Directions for this task
Repeat the listing lines word for word, starting at the line containing "Where should I click to: Set" and ending at the line containing "point(262,101)".

[start Record extracts]

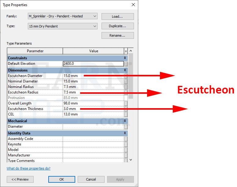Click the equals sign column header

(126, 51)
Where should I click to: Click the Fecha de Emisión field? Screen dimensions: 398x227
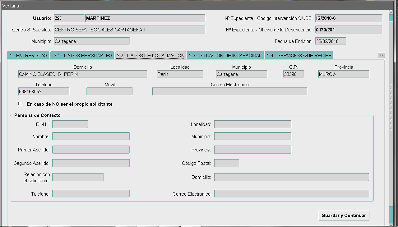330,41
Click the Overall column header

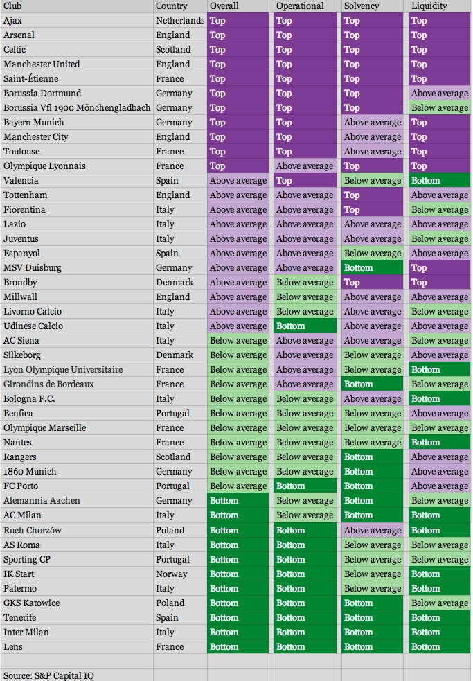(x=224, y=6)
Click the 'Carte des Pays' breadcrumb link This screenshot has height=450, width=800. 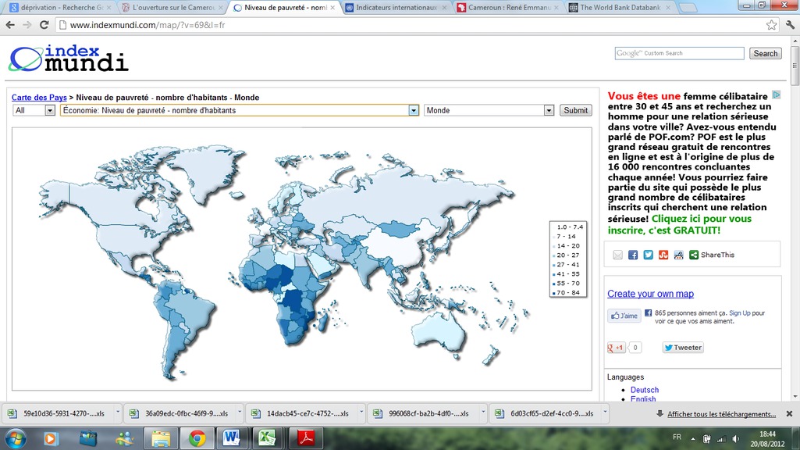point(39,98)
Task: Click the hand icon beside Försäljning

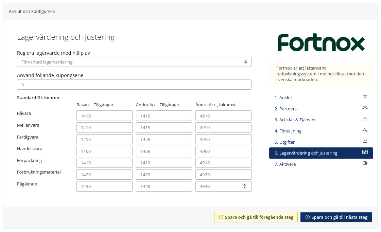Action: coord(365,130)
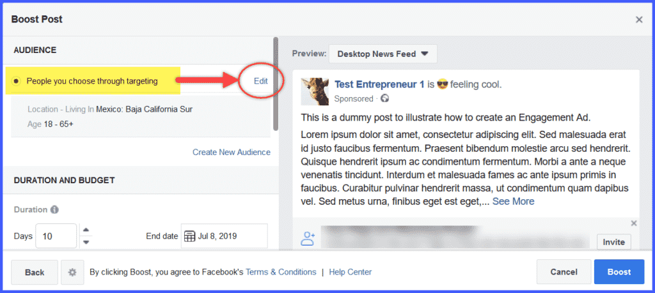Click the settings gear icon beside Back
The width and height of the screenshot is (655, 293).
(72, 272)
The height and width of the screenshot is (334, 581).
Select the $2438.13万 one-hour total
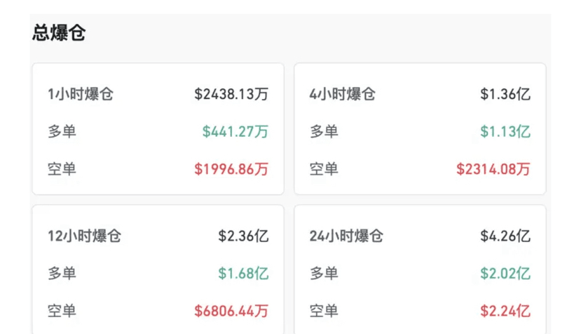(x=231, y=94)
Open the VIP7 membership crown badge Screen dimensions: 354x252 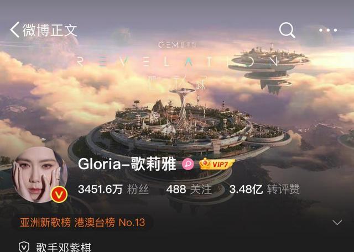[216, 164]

[end Record extracts]
[start Record extracts]

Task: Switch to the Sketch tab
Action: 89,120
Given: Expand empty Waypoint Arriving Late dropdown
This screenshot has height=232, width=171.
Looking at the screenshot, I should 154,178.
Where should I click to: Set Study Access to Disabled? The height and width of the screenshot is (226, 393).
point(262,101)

[end Record extracts]

Output
Where should I click to: Set Study Access to Disabled? The height and width of the screenshot is (226, 393).
point(262,101)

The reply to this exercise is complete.